◆ Quoted passage
Zefang Zong, Dingwei Chen, Yang Li, Qi Yi, Bo Zhou, Chengming Li, Bo Qian, Peng Chen, Jie Jiang

2026-01-09

AT^2PO: Agentic Turn-based Policy Optimization via Tree Search

Summary

This paper introduces a new method, AT^2PO, for improving how AI agents learn to complete tasks that require multiple steps and interacting with tools, like searching the web or using a calculator.

What's the problem?

When teaching AI agents to do complex, multi-step tasks, there are a few key difficulties. First, it's hard for the agent to explore all the possible ways to solve a problem, leading to it getting stuck. Second, if the agent only gets feedback at the very end of a long task, it's difficult to figure out which specific steps were good or bad. Finally, the way the agent learns can sometimes drift away from actually making good decisions during each turn of the task.

What's the solution?

AT^2PO tackles these problems by organizing the agent's decision-making process into a tree-like structure, representing different possible paths the agent can take. It uses this tree to encourage the agent to try diverse strategies and to carefully assign credit or blame to each step based on the final outcome. The learning process itself is also adjusted to focus on improving the agent's choices at each individual turn, making it more aligned with the task's natural flow. Importantly, this method can be added to existing AI learning systems without major changes.

◆ Short problem
In the paper summary, what kind of structure does AT^2PO use to organize the agent's decision-making process?

◆ Source material
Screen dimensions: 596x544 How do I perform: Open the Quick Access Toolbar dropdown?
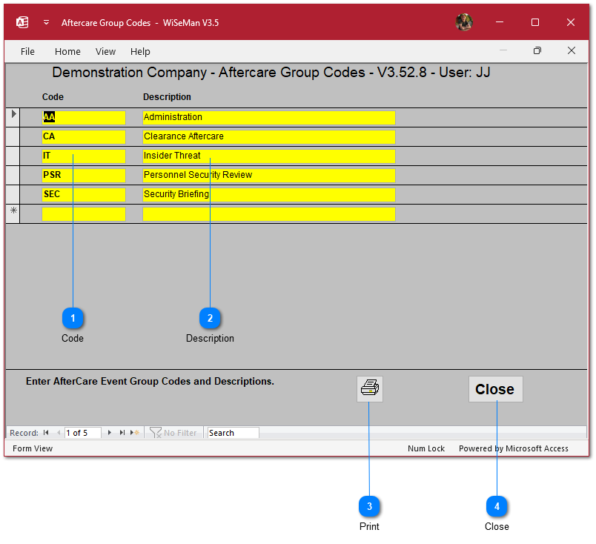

◆ Response below
A tree-like structure representing different possible paths the agent can take.